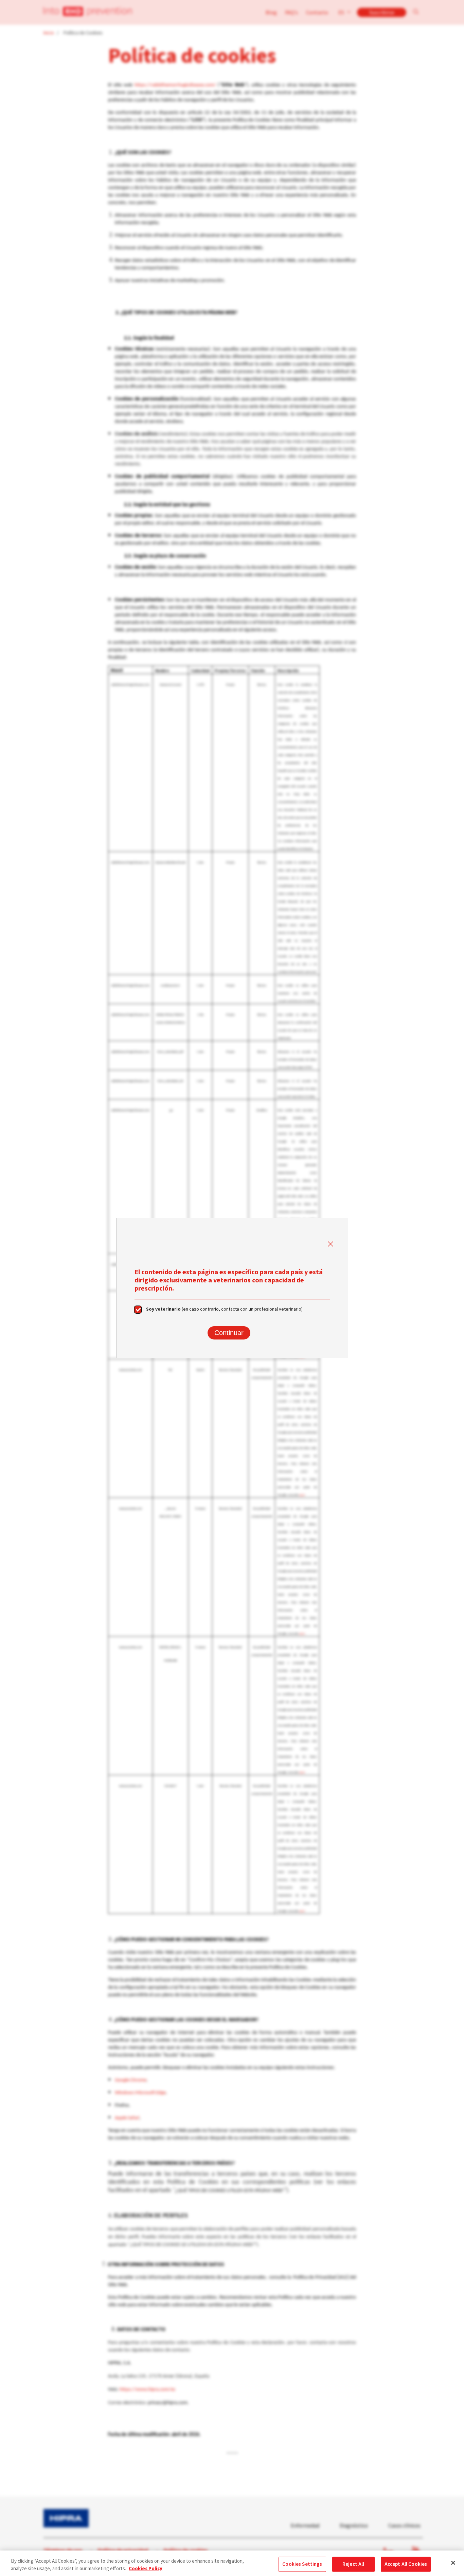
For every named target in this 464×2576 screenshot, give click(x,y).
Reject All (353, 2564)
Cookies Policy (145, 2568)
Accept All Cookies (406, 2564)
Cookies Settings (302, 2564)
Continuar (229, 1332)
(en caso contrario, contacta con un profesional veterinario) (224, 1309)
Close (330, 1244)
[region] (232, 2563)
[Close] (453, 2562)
::::
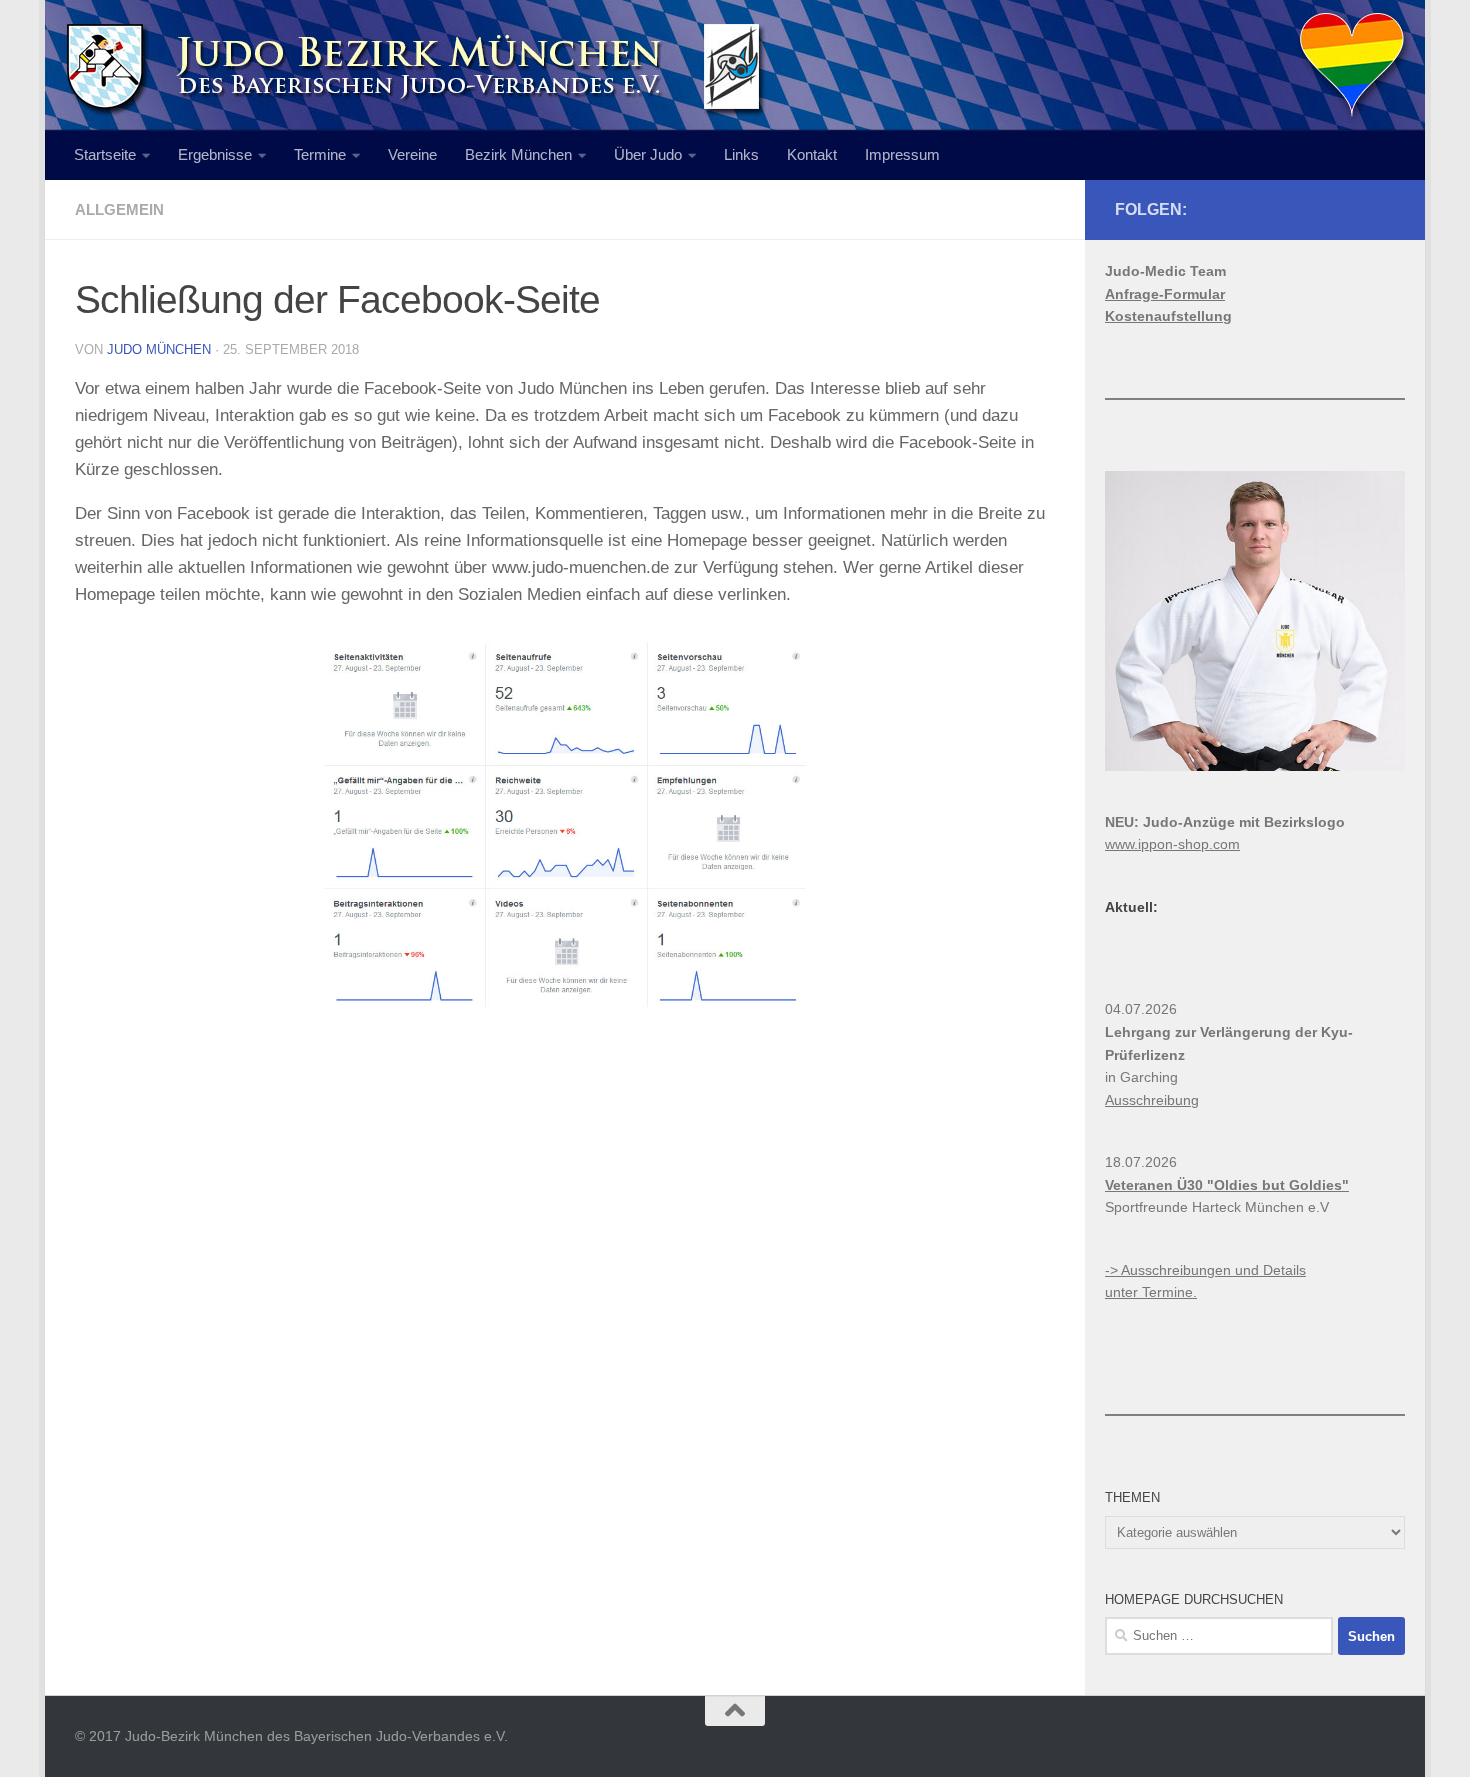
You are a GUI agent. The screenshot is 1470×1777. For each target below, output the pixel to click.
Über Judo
::::
→ **Task to complete**:
Could you retype exactly the lines above, starting at the line that contains "Continuar (229, 1332)" and ending at the line that contains "[Close] (453, 2562)", and nothing more?

→ **Answer below**:
Continuar (229, 1332)
(en caso contrario, contacta con un profesional veterinario) (224, 1309)
Close (330, 1244)
[region] (232, 2563)
[Close] (453, 2562)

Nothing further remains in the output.